Concha García: la reivindicación de la poesía

La escritora y poetisa española, que participará del encuentro literario en Roca, defiende el lugar de los versos en la vida cotidiana y también para hacerles frente a los horrores del mundo.

Por Redacción

Concha García visitará nuevamente Roca para participar en la 4ª Feria Patagónica del Libro, organizada por Fundación Cultural Patagonia, que comienza mañana.

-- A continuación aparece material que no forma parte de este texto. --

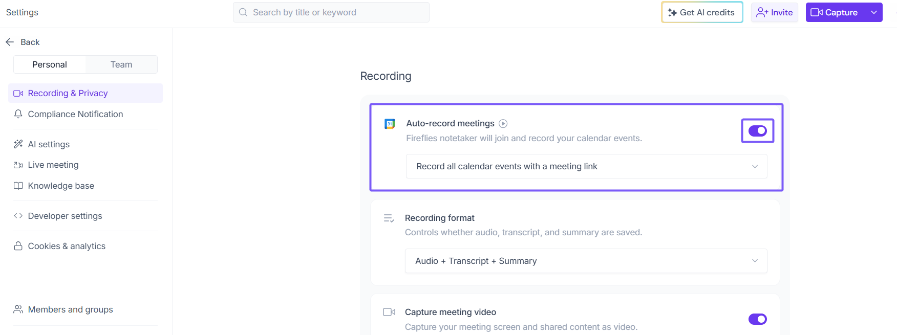Expand the Audio + Transcript + Summary dropdown
The image size is (897, 335).
click(x=586, y=261)
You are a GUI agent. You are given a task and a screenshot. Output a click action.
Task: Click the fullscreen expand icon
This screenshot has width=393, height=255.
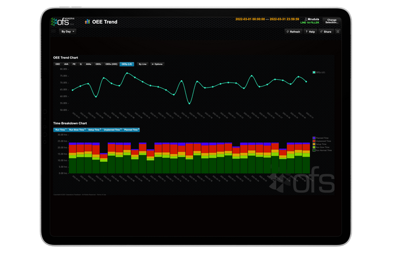coord(338,32)
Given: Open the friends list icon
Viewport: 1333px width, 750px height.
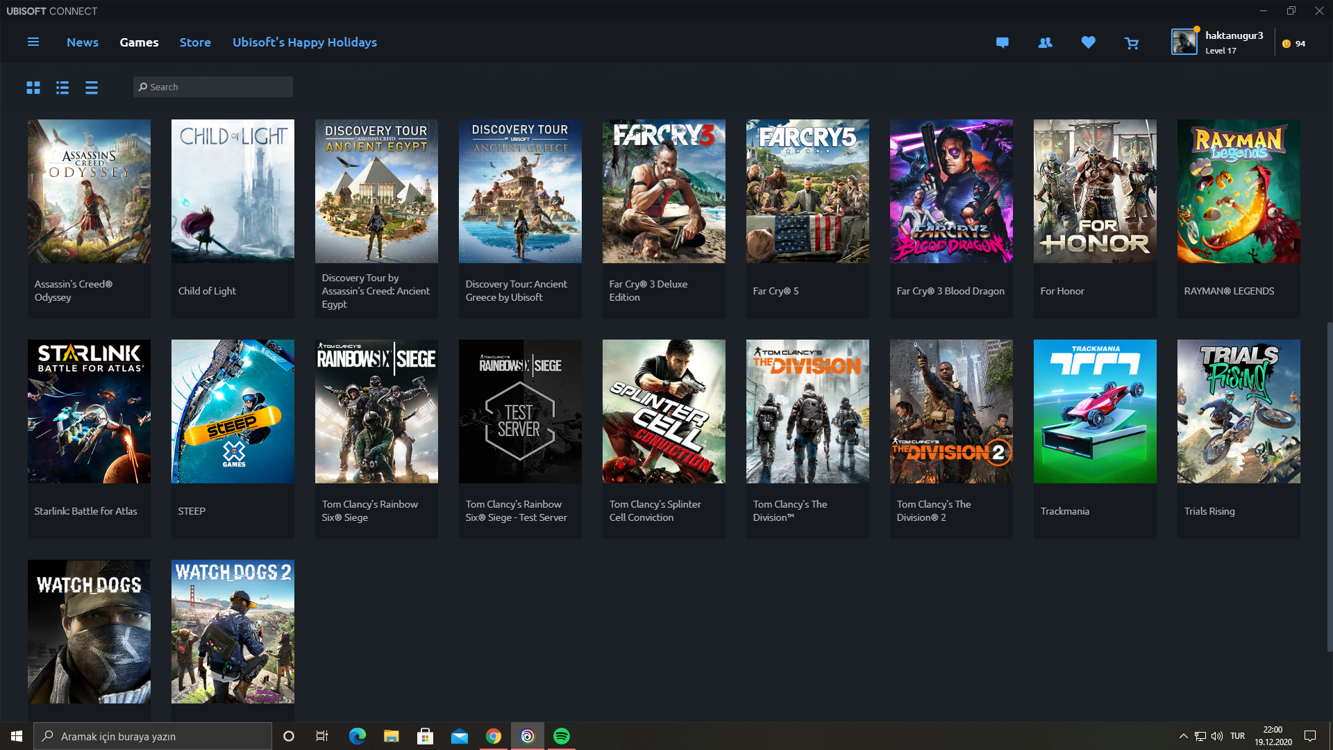Looking at the screenshot, I should click(x=1045, y=42).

Nacida en 1956 en La Rambla, pequeño municipio español de Córdoba, Andalucía, es más que escritora y poetisa. Actualmente reside en Barcelona, donde llegó de niña junto a su familia y se licenció en Filología Hispánica por la universidad local, colaboró con diarios, es fundadora del Aula de Poesía barcelonesa y de la Asociación Mujeres y Letras. Es autora de “Árboles que ya florecerán”, “Cuántas llaves” y las antologías “Poesía de la Patagonia” y “En el revés del cielo – poesía española y argentina contemporánea”, “Noreste, Extremos Sur – poesía catalana contemporánea”, editada en Comodoro Rivadavia; el diario de viaje “La lejanía. Cuaderno de Montevideo”; y co-traductora de la obra de la austríaca Ingeborg Bachmann.

“Me interesó siempre el territorio de Patagonia porque en España, al menos para mí, era la metáfora de la lejanía, un lugar donde nunca se llega, dónde intriga qué puede haber. Pues eso, una metáfora… La metáfora se fue convirtiendo en algo muy real, por empatía y un gran afecto que llegó a través de los poetas, pero también de las personas que fui encontrando en los diversos territorios que he ido conociendo, desde Bariloche hasta Ushuaia, Río Gallegos, Río Grande, Puerto Madryn, Neuquén. Siempre que he podido, he cruzado para allá”, dice Concha a “Río Negro”, pantallas de computadoras mediante, desde su casa barcelonesa.

–Revisando el cronograma de actividades que vas a realizar en la 4ª Feria, es mucha tu actividad y diversa: dos talleres, dialogarás con lectores, vas a presentar el documental “Entre dos orillas”.

–Creo que las ocasiones son únicas y no rechazo nada que me apetezca tanto como dar un taller de poesía, una conferencia sobre la huella en la escritura poética, donde interrelaciono mi poesía con la de poetas de Patagonia. Y habrá además un documental que trata de seis poetisas del Río de la Plata, del Cono Sur entre Uruguay y Argentina. Y hay dos de Patagonia muy interesantes y muy queridas, Graciela Cros y Niní Bernardello.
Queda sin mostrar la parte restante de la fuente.